Information supplied
-- Opening Marker --

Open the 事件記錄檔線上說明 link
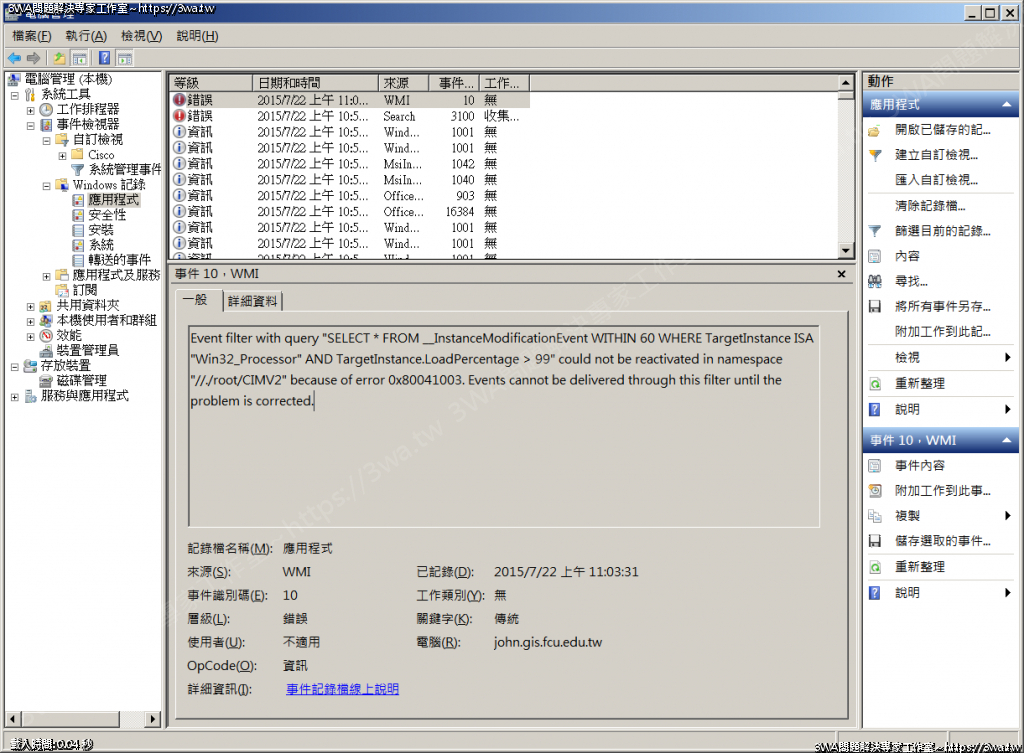Screen dimensions: 1024x753 tap(342, 689)
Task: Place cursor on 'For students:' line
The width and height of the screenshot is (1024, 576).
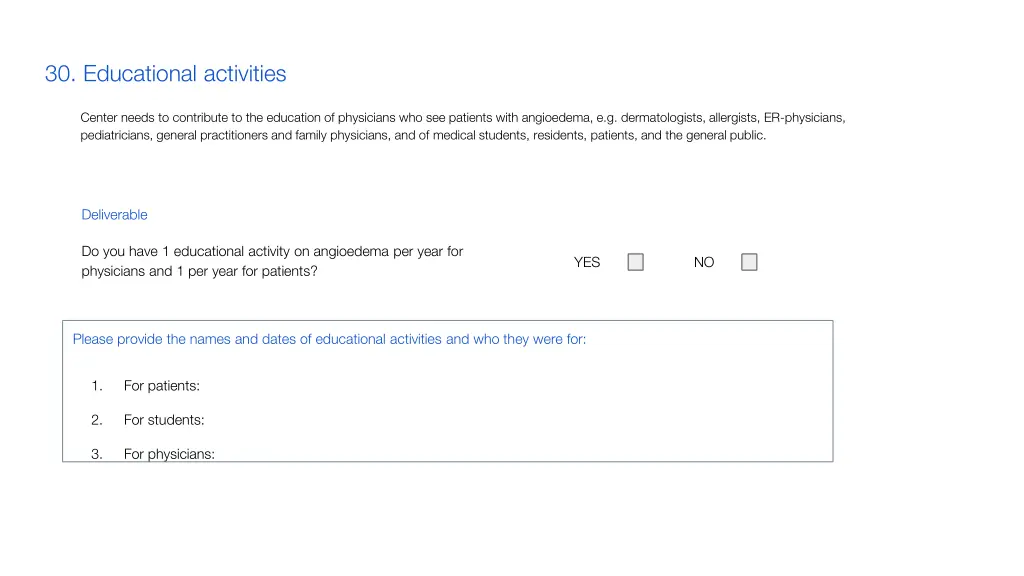Action: [x=164, y=420]
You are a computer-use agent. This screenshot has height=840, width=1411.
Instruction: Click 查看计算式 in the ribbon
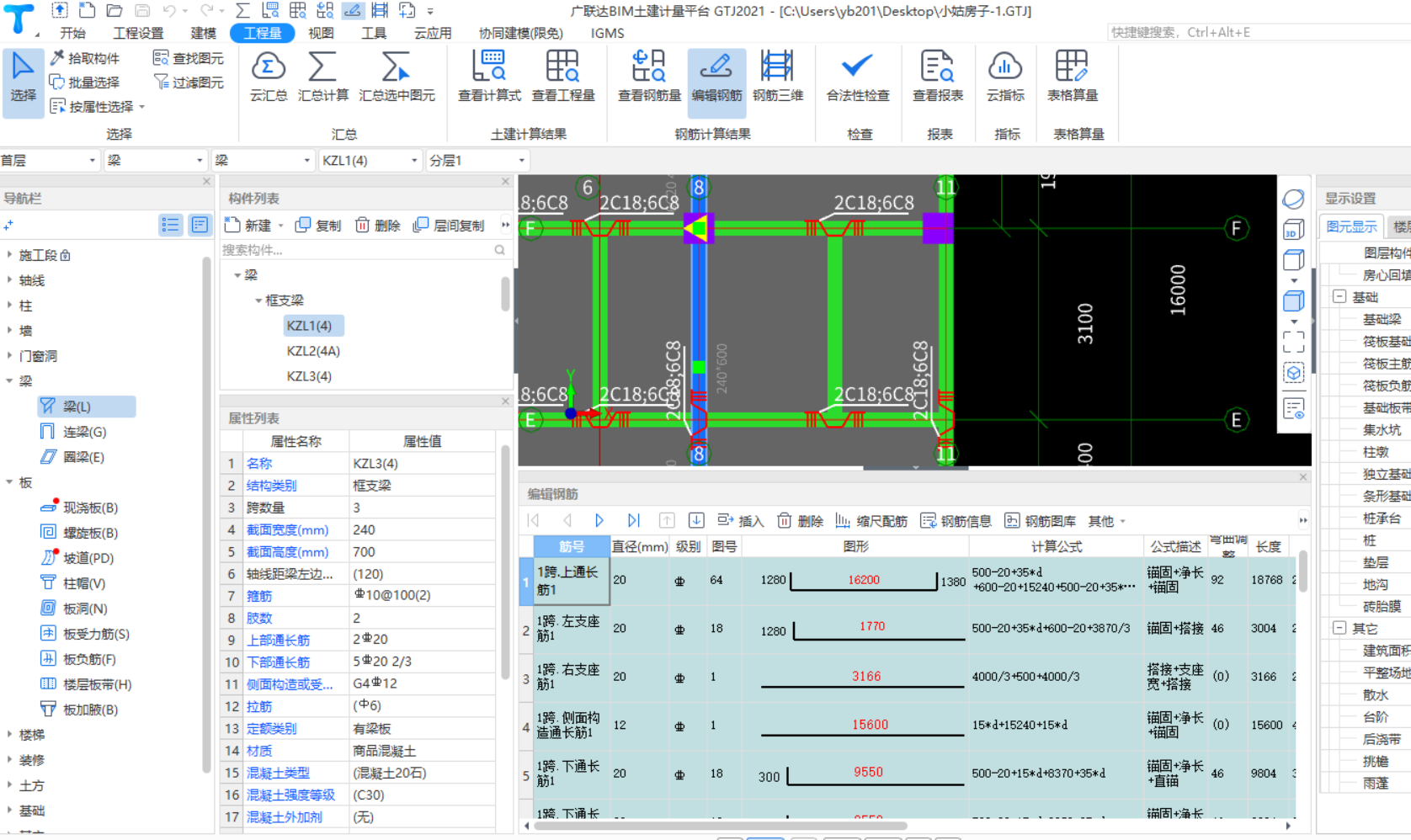489,76
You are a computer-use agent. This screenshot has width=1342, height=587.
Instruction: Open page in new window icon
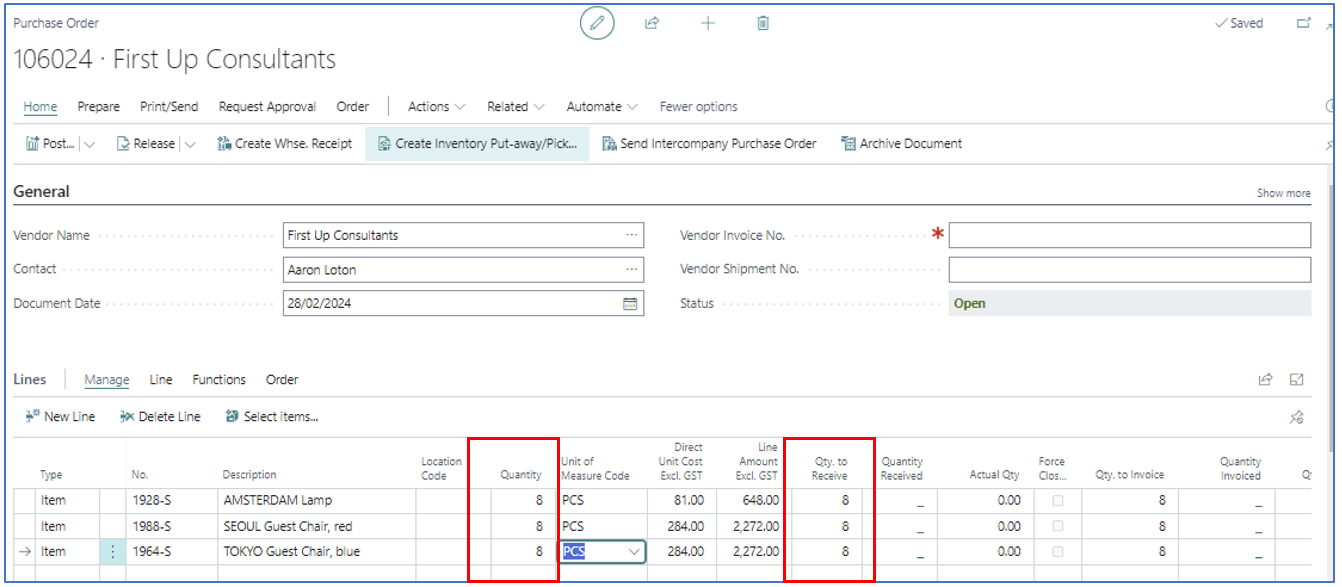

-- Closing Marker --

Aim of the task
Every word of the data should be reproduced exactly; please omit any pictures.

Solution for this task
Open the 事件記錄檔線上說明 link
Screen dimensions: 1024x753 tap(342, 689)
Task: Place cursor on 'For students:' line
The width and height of the screenshot is (1024, 576).
Action: [x=164, y=420]
You are a computer-use agent. This screenshot has height=840, width=1411.
Instruction: Click 查看计算式 in the ribbon
489,76
You are a computer-use agent. This screenshot has width=1342, height=587.
Instruction: Open page in new window icon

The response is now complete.